Après une cordiale salutation, nous lui avons posé la question de savoir : Pourquoi elle est restée dehors jusqu’à cette heure ? Elle répondit : « C’est le samedi soir, je peux rester ici jusqu’à minuit ». Sans lâcher la discussion, nous avons lancé la deuxième question : Et que fais-tu ici ? Sa réponse ne se fait pas attendre : « C’est pour lutter comme toutes les autres filles ».

Trouvant la causerie intéressante, nous avons pris place et passé la commande pour quelques bouteilles. Ingrid ne se fait pas prier et demande au servant de l’apporter une canette de Ben Bira. Elle parle à cœur ouvert et surtout aborde le sujet avec nous sans tabou. En sirotant sa bière préférée selon elle, cette dernière qui n’a que 17 ans s’explique sans langue de bois.

« Cela fait plus d’un an que je vis à Pissa Je suis venue de Mbaïki car certaines de mes amies m’ont fait savoir qu’elles gagnent de l’argent ici en travaillant dans les motels et surtout que pendant les week-ends, des hommes viennent de Bangui pour s’amuser. Cela m’a tenté et c’est ainsi que je suis venue les rejoindre » a-t-elle indiqué.

Elle a poursuivi : « Au début, nous avons pris quelques chambres à côté du motel qui est juxtaposé au bar dancing Ben-Den. Nous travaillons comme des servantes du motel pendant la journée et la nuit, nous pouvons passer la nuit avec les hommes qui nous invitent. Je peux le faire avec trois ou quatre hommes si l’occasion se présente et  gagner 10 000f CFA  car nous fixons le prix à 1500f CFA pour un coup de passage».

A la question de savoir si elle est disponible pour passer la nuit avec homme ? Elle répond:  « A condition que le client acceptent de me donner 10 000 F CFA. Certains sont mêmes gentils et peuvent nous donner jusqu’à 20 000F CFA. C’est avec cet argent qu’on s’organise pour prendre une maison en location et se nourri », a-t-elle précisé. 

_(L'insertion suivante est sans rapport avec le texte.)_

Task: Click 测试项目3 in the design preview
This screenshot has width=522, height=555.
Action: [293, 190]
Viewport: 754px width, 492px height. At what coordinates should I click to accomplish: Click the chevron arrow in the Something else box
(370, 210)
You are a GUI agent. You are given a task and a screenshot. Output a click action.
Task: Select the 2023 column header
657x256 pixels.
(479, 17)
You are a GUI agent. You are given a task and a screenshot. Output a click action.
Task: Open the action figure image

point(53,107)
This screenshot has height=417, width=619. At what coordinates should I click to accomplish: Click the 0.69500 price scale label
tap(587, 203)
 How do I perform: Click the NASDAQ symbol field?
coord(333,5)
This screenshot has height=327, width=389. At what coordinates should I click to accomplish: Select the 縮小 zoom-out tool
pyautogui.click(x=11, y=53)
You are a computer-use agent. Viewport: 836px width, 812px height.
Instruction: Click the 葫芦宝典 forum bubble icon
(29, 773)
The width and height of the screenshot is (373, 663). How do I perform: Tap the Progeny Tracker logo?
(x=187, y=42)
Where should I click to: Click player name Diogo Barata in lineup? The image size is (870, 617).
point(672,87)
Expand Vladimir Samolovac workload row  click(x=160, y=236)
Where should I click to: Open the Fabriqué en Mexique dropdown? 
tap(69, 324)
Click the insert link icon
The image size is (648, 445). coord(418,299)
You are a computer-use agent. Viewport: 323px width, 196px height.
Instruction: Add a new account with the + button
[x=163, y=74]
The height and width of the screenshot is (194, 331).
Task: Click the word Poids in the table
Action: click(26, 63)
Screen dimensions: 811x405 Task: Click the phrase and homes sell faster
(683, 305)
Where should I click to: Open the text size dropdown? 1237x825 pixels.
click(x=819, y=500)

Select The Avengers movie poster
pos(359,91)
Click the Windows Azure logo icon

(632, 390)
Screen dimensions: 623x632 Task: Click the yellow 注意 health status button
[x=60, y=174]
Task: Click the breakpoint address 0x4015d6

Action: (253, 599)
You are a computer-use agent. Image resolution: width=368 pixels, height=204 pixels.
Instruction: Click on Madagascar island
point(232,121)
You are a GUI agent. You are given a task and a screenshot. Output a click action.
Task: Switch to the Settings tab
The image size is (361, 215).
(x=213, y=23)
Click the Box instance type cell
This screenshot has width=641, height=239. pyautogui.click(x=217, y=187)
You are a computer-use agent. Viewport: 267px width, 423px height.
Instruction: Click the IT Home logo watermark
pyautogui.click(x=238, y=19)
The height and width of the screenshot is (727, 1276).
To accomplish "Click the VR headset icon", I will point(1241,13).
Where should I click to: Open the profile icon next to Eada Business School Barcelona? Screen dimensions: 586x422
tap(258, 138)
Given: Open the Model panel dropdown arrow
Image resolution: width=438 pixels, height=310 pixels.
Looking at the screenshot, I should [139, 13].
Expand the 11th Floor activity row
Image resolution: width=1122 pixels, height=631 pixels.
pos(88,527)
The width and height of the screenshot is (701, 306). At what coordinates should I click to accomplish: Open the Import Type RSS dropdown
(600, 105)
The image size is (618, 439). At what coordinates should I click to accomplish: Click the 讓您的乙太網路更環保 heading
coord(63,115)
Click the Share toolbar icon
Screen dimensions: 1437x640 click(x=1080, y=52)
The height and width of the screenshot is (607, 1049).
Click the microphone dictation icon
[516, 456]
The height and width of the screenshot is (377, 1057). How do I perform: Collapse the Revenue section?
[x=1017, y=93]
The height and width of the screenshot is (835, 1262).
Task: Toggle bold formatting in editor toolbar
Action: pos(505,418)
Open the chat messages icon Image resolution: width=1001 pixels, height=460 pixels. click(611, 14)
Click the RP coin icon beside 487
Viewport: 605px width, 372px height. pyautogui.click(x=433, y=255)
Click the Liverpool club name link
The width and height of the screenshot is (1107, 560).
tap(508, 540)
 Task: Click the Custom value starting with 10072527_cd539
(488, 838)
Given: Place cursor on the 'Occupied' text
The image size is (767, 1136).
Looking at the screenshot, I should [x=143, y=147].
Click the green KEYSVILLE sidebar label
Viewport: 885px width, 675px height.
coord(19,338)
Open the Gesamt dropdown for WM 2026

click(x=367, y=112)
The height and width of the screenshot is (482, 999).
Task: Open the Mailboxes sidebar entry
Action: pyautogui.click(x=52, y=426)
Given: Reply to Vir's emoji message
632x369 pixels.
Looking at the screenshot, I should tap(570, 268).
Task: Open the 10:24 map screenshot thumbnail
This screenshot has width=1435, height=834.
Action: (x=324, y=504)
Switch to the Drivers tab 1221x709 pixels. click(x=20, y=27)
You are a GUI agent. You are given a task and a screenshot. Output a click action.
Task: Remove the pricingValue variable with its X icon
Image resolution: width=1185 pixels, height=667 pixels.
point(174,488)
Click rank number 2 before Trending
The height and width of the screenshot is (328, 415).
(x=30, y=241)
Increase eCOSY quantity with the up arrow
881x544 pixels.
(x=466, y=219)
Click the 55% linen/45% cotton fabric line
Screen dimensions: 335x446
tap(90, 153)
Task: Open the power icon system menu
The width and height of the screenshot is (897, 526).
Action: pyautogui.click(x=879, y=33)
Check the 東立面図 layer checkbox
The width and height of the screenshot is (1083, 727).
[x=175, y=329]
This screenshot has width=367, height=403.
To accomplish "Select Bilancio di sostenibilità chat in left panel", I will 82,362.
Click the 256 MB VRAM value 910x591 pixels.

 Les risques ne manquent pas, avoue-t-elle : « Pendant les grandes fêtes, certaines filles de Bangui viennent aussi faire la concurrence et elles gagnent souvent car elles sont plus belles que nous. Nous utilisons le préservatif mais rien ne nous rassure. On peut se faire contaminer surtout que les hommes venant de Bangui exigent parfois de le faire sans préservatif ».

« Nous sommes nombreuses dans ce métier à Pissa. Je suis obligée de faire cela pour gagner ma vie. Je suis orpheline de mère et avec mon père on ne s’entend pas bien. Mais un jour, je peux arrêter pour me lancer dans le commerce. Je sais que la prostitution n’est pas une bonne chose », a-t-elle conclu.

Toutes ces informations sont confirmées par Anderson, servant au bar et il  ajoute : « Si vous voulez ces filles, et que vous avez honte, je peux arranger l’affaire et vous donner 250 F CFA ».

Rappelons que toutes ces filles sont déscolarisées et plusieurs sont des mineures qui ne maitrisent pas les conséquences profondes de cette pratique. Un tel fait doit interpeller les autorités qui sont les garants de la vie et de la sécurité sociale de la population mais aussi les organisations de protection des mineurs.